- **Problem statement**: Reproduce the material below with "screen-control agent" substituted for each occurrence of "computer-use agent", changing nothing else.
── Records for processing ──
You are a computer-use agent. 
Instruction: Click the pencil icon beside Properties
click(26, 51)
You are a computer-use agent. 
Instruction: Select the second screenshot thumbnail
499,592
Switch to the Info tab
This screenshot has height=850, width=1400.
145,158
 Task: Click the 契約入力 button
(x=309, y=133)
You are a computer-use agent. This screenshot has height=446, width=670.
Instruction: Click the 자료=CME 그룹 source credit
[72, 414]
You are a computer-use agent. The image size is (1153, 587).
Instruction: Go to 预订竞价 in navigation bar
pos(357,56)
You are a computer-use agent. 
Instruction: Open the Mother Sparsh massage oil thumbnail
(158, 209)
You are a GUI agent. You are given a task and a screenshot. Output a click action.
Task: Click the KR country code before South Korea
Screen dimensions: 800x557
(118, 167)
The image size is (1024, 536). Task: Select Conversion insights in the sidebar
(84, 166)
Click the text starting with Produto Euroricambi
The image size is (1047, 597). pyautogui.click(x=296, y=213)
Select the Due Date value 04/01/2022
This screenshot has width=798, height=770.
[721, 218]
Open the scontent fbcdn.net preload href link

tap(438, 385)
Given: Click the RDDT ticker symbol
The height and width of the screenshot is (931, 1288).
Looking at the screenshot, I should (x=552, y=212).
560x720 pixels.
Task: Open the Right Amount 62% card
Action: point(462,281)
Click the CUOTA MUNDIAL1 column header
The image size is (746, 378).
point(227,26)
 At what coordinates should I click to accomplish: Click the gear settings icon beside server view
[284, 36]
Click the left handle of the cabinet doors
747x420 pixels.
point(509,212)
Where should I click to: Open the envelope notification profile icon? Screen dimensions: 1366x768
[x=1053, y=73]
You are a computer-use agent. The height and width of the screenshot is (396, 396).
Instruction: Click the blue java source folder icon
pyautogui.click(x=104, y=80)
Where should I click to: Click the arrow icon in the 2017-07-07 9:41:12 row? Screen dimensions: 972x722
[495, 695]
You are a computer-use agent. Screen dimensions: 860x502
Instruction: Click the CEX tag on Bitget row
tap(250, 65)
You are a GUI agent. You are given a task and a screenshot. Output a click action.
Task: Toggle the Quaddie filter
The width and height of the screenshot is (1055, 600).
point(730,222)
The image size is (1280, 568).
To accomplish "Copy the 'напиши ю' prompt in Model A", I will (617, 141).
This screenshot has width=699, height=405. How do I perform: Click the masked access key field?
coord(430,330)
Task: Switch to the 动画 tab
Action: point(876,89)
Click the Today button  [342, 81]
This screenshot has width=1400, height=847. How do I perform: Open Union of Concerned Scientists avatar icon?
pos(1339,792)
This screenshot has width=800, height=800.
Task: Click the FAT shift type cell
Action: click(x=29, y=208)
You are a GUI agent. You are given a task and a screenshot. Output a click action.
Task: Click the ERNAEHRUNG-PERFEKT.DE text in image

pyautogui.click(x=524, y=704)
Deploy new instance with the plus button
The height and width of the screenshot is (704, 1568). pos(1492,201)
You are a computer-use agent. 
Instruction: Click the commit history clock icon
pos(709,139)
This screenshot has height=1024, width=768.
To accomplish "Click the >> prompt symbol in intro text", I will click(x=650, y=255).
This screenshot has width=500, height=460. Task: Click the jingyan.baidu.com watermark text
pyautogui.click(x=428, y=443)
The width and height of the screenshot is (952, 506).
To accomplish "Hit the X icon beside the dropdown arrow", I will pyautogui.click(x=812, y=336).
───
- **Solution to the exercise**:
You are a screen-control agent. 
Instruction: Click the pencil icon beside Properties
click(26, 51)
You are a screen-control agent. 
Instruction: Select the second screenshot thumbnail
499,592
Switch to the Info tab
This screenshot has height=850, width=1400.
145,158
 Task: Click the 契約入力 button
(x=309, y=133)
You are a screen-control agent. This screenshot has height=446, width=670.
Instruction: Click the 자료=CME 그룹 source credit
[72, 414]
You are a screen-control agent. The image size is (1153, 587).
Instruction: Go to 预订竞价 in navigation bar
pos(357,56)
You are a screen-control agent. 
Instruction: Open the Mother Sparsh massage oil thumbnail
(158, 209)
You are a GUI agent. You are given a task and a screenshot. Output a click action.
Task: Click the KR country code before South Korea
Screen dimensions: 800x557
(118, 167)
The image size is (1024, 536). Task: Select Conversion insights in the sidebar
(84, 166)
Click the text starting with Produto Euroricambi
The image size is (1047, 597). pyautogui.click(x=296, y=213)
Select the Due Date value 04/01/2022
This screenshot has width=798, height=770.
[721, 218]
Open the scontent fbcdn.net preload href link

tap(438, 385)
Given: Click the RDDT ticker symbol
The height and width of the screenshot is (931, 1288).
Looking at the screenshot, I should (x=552, y=212).
560x720 pixels.
Task: Open the Right Amount 62% card
Action: point(462,281)
Click the CUOTA MUNDIAL1 column header
The image size is (746, 378).
point(227,26)
 At what coordinates should I click to accomplish: Click the gear settings icon beside server view
[284, 36]
Click the left handle of the cabinet doors
747x420 pixels.
point(509,212)
Where should I click to: Open the envelope notification profile icon? Screen dimensions: 1366x768
[x=1053, y=73]
You are a screen-control agent. The height and width of the screenshot is (396, 396).
Instruction: Click the blue java source folder icon
pyautogui.click(x=104, y=80)
Where should I click to: Click the arrow icon in the 2017-07-07 9:41:12 row? Screen dimensions: 972x722
[495, 695]
You are a screen-control agent. Screen dimensions: 860x502
Instruction: Click the CEX tag on Bitget row
tap(250, 65)
You are a GUI agent. You are given a task and a screenshot. Output a click action.
Task: Toggle the Quaddie filter
The width and height of the screenshot is (1055, 600).
point(730,222)
The image size is (1280, 568).
To accomplish "Copy the 'напиши ю' prompt in Model A", I will (617, 141).
This screenshot has width=699, height=405. How do I perform: Click the masked access key field?
coord(430,330)
Task: Switch to the 动画 tab
Action: point(876,89)
Click the Today button  [342, 81]
This screenshot has width=1400, height=847. How do I perform: Open Union of Concerned Scientists avatar icon?
pos(1339,792)
This screenshot has width=800, height=800.
Task: Click the FAT shift type cell
Action: click(x=29, y=208)
You are a GUI agent. You are given a task and a screenshot. Output a click action.
Task: Click the ERNAEHRUNG-PERFEKT.DE text in image

pyautogui.click(x=524, y=704)
Deploy new instance with the plus button
The height and width of the screenshot is (704, 1568). pos(1492,201)
You are a screen-control agent. 
Instruction: Click the commit history clock icon
pos(709,139)
This screenshot has height=1024, width=768.
To accomplish "Click the >> prompt symbol in intro text", I will click(x=650, y=255).
This screenshot has width=500, height=460. Task: Click the jingyan.baidu.com watermark text
pyautogui.click(x=428, y=443)
The width and height of the screenshot is (952, 506).
To accomplish "Hit the X icon beside the dropdown arrow", I will pyautogui.click(x=812, y=336).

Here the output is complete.